[Items from a dataset]
============

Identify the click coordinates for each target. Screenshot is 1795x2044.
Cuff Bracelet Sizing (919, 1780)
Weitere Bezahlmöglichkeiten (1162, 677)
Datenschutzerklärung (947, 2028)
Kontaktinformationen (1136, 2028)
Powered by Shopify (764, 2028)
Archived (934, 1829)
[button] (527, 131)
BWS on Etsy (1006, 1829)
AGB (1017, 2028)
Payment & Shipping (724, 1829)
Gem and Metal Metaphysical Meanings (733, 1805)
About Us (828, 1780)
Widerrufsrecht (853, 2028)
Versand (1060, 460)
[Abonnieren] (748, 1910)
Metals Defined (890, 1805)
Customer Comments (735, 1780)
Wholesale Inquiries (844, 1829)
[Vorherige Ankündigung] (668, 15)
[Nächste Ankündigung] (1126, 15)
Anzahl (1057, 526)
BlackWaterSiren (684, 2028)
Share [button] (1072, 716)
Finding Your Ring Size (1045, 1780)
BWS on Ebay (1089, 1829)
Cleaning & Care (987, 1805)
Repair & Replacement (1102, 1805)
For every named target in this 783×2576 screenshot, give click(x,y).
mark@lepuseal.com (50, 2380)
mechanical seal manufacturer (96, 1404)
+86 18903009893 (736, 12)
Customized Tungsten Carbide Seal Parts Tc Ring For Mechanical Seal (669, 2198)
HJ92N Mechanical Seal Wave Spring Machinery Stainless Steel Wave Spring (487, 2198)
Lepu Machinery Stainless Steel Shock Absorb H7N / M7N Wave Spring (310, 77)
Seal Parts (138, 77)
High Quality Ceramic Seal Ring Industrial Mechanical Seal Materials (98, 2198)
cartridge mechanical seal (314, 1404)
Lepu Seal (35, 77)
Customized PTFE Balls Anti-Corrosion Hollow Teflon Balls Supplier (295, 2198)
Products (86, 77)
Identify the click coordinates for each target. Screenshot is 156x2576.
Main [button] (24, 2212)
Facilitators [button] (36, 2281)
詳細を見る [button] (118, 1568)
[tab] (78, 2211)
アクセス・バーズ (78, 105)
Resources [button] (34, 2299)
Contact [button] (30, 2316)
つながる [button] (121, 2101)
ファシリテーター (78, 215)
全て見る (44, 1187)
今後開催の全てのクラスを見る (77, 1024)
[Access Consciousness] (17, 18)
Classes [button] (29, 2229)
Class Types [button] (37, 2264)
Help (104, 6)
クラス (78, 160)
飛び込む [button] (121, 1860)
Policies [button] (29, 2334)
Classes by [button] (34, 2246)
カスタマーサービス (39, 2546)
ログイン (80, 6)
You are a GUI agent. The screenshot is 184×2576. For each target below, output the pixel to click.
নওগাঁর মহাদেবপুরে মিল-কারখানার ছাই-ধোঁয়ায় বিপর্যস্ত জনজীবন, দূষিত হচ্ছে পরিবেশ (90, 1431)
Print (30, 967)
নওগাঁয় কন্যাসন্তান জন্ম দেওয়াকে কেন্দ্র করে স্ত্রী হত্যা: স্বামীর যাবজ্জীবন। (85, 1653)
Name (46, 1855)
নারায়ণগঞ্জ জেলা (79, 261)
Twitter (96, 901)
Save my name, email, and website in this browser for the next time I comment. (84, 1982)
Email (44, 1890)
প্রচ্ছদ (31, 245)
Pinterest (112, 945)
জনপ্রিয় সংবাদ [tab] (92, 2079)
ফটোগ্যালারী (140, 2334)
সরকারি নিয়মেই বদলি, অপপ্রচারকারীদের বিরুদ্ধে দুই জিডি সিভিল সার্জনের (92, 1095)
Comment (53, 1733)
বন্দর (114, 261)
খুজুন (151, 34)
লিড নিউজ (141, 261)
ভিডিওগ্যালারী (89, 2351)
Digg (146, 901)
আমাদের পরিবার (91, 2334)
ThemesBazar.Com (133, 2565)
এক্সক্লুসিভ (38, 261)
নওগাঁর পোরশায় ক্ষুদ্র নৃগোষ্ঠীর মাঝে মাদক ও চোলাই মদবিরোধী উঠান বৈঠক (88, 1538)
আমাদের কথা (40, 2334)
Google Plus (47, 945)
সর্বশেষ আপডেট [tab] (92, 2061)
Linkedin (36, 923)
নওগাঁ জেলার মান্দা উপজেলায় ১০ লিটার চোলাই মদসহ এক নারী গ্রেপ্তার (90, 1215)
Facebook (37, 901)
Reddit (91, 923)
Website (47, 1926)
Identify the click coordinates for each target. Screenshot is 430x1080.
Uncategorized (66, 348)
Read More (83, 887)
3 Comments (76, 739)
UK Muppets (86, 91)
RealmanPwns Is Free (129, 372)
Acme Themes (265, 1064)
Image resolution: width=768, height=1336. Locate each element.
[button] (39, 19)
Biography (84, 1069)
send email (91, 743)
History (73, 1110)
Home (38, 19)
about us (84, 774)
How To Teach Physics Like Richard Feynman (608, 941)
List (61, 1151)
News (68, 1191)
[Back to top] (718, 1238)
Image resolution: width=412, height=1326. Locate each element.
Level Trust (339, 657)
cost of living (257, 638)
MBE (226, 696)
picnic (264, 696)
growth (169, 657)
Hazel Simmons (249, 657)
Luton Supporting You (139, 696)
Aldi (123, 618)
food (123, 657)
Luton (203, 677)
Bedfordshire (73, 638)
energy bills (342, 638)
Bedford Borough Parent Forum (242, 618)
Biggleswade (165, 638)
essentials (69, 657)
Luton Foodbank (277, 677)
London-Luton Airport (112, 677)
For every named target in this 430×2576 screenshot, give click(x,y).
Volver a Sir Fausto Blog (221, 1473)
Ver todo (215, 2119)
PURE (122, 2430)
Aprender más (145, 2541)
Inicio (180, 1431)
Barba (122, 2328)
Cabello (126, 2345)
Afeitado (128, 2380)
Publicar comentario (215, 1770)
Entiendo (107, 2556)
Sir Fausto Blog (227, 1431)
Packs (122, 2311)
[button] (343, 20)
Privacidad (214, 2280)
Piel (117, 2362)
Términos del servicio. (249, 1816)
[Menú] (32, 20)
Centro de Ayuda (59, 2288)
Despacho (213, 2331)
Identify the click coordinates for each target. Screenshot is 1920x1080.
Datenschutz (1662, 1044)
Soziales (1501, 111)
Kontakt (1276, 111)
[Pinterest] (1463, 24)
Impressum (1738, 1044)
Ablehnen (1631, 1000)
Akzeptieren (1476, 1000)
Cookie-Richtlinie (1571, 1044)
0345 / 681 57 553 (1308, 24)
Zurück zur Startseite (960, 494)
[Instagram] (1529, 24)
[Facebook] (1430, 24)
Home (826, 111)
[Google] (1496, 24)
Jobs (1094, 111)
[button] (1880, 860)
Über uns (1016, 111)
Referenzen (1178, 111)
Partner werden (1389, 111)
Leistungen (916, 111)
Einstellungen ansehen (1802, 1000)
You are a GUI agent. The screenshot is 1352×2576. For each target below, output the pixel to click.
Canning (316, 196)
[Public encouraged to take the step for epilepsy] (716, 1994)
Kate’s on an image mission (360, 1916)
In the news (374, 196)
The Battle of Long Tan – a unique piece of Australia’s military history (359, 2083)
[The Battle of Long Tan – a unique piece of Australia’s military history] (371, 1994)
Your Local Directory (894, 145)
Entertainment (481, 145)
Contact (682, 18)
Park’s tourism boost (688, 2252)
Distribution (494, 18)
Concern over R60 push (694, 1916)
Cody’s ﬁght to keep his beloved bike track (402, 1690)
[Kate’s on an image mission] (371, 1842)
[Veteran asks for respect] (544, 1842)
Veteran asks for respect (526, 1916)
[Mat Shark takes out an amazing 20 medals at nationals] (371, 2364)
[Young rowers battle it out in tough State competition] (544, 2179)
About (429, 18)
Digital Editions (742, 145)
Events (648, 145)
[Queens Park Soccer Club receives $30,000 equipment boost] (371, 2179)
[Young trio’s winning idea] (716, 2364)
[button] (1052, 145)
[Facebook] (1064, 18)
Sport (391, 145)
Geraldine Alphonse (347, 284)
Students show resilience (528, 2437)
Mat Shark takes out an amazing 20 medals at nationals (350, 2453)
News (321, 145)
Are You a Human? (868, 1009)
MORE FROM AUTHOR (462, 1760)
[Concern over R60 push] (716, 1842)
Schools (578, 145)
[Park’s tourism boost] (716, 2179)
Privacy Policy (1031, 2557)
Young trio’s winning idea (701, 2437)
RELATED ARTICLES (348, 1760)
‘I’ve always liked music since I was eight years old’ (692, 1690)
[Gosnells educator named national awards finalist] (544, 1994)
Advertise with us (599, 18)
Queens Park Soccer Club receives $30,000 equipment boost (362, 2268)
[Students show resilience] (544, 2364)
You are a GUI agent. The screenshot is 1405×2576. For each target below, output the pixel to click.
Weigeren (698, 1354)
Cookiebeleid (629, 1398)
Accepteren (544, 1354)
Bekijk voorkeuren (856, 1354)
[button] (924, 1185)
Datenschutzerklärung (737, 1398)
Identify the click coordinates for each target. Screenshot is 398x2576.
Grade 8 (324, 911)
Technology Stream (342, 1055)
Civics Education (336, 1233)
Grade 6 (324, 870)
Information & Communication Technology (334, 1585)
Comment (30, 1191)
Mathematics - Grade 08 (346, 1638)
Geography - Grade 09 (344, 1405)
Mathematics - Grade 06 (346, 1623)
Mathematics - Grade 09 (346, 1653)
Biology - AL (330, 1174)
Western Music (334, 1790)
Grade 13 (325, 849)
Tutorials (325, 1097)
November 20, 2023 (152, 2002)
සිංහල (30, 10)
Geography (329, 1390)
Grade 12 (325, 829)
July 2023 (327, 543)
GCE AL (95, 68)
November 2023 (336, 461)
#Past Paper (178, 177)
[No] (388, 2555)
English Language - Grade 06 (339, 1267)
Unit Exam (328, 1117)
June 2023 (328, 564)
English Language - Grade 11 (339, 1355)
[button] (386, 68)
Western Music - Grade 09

============

▸ Task brief
Word for word, restate the lines above from the line containing "Are You a Human? (868, 1009)" through the line containing "Mathematics - Grade 08 (346, 1638)", with both included and nothing else.

▸ Output of the exercise
Are You a Human? (868, 1009)
MORE FROM AUTHOR (462, 1760)
[Concern over R60 push] (716, 1842)
Schools (578, 145)
[Park’s tourism boost] (716, 2179)
Privacy Policy (1031, 2557)
Young trio’s winning idea (701, 2437)
RELATED ARTICLES (348, 1760)
‘I’ve always liked music since I was eight years old’ (692, 1690)
[Gosnells educator named national awards finalist] (544, 1994)
Advertise with us (599, 18)
Queens Park Soccer Club receives $30,000 equipment boost (362, 2268)
[Students show resilience] (544, 2364)
You are a GUI agent. The screenshot is 1405×2576. For each target below, output the pixel to click.
Weigeren (698, 1354)
Cookiebeleid (629, 1398)
Accepteren (544, 1354)
Bekijk voorkeuren (856, 1354)
[button] (924, 1185)
Datenschutzerklärung (737, 1398)
Identify the click coordinates for each target. Screenshot is 398x2576.
Grade 8 (324, 911)
Technology Stream (342, 1055)
Civics Education (336, 1233)
Grade 6 (324, 870)
Information & Communication Technology (334, 1585)
Comment (30, 1191)
Mathematics - Grade 08 (346, 1638)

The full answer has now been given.